-------- Metin Parçası
YILDIRIM’DAN VAHİDEDDİN’E!..

A -
A +

İsmi gibi yıldırım tabiatlı olan Yıldırım Bayezıd Han, 28 Temmuz 1402’de Ankara’da cereyan eden meydan muharebesinde Timur Güregen’e karşı ağır bir mağlubiyet aldı. Esir oldu. Devlet, "fetret" denen bir kargaşa dönemi yaşadı. Şöyle bir fikir yürütmek mümkündür: Belki de böyle bir mağlubiyet yaşanmasaydı Devletin o sür’atli yükselişiyle sadece Konstantiniyye değil, Roma da fethedilecek ve Vatikan ve Papalık Osmanlı hâkimiyetinde olduğundan Papa’nın güdümündeki  İspanyol Krallığı, Endülüs’ü yıkamayacak, Müslümanları kazıyıp gönderemeyecekti…

İki büyük Türk Devlet Reisi Yıldırım Han’la Timur Han’ı karşı karşıya getiren esas sebep cihangirlik gâyeleridir. Fiilî vaziyet farklıdır. Karakoyunlu Hükümdarı Kara Yusuf ve Celayirli Hükümdarı Sultan Ahmed, Timur’dan kaçıp Yıldırım’a sığındılar. Erzincan Beyi Mutahharten de vergi vermemek için Yıldırım’dan kaçıp Timur’a sığındı.
----------------
## Verilen Görev A
Metin parçasına göre Ankara'daki meydan muharebesi hangi tarihte yapıldı?
-------- Veri Kayıtları
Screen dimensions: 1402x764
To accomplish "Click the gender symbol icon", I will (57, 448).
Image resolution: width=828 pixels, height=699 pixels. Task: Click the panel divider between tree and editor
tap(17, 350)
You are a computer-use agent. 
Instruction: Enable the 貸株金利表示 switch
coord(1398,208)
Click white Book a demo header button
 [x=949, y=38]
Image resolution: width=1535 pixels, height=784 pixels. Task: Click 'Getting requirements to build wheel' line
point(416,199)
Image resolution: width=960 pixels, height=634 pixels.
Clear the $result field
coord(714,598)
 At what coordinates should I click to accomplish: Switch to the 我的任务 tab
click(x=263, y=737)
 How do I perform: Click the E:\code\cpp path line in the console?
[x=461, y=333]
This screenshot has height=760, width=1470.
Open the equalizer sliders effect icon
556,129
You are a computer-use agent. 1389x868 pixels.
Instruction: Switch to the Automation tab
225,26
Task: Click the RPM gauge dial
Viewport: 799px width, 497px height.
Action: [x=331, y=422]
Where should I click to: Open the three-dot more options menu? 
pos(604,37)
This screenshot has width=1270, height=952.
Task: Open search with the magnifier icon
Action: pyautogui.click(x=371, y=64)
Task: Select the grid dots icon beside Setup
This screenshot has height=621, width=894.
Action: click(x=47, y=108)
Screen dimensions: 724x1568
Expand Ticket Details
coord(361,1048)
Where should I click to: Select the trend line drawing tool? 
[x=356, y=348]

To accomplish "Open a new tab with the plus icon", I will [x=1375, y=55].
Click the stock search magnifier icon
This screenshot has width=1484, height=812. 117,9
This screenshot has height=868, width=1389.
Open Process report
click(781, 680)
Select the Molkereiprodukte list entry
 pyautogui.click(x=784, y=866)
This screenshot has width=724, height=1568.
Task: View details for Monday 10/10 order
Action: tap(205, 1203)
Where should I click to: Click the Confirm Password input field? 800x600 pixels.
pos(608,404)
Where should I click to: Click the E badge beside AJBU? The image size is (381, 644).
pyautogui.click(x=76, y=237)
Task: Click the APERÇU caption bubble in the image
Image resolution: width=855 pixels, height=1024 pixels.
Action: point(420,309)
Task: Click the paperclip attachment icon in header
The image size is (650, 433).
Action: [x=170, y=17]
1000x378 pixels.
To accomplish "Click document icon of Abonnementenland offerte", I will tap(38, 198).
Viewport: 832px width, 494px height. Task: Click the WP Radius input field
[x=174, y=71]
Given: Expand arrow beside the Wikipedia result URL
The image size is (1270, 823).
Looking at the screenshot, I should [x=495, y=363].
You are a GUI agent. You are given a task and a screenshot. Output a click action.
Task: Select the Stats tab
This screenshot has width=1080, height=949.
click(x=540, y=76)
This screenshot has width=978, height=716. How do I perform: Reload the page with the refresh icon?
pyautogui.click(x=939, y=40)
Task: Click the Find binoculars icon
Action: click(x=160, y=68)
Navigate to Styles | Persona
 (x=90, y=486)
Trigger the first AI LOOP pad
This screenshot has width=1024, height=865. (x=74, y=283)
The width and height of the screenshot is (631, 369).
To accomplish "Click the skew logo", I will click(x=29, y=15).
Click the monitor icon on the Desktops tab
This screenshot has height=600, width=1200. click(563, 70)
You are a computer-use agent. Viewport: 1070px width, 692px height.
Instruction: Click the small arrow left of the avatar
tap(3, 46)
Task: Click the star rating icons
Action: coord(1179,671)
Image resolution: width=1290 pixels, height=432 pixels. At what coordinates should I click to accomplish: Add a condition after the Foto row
----------------
## Verilen Görev B
Kayıtlarda "Task: Click the RPM gauge dial" ifadesini içeren satırdan başlayıp "coord(361,1048)" ifadesini içeren satıra kadar uzanan satırları, Sıra ve Satır sütunlarından oluşan bir Markdown tablosu olarak yazın. Boş satırları tabloya almayın.

## Çözüm A
28 Temmuz 1402'de.

## Çözüm B
| Sıra | Satır |
|---|---|
| 1 | Task: Click the RPM gauge dial |
| 2 | Viewport: 799px width, 497px height. |
| 3 | Action: [x=331, y=422] |
| 4 | Where should I click to: Open the three-dot more options menu?  |
| 5 | pos(604,37) |
| 6 | This screenshot has width=1270, height=952. |
| 7 | Task: Open search with the magnifier icon |
| 8 | Action: pyautogui.click(x=371, y=64) |
| 9 | Task: Select the grid dots icon beside Setup |
| 10 | This screenshot has height=621, width=894. |
| 11 | Action: click(x=47, y=108) |
| 12 | Screen dimensions: 724x1568 |
| 13 | Expand Ticket Details |
| 14 | coord(361,1048) |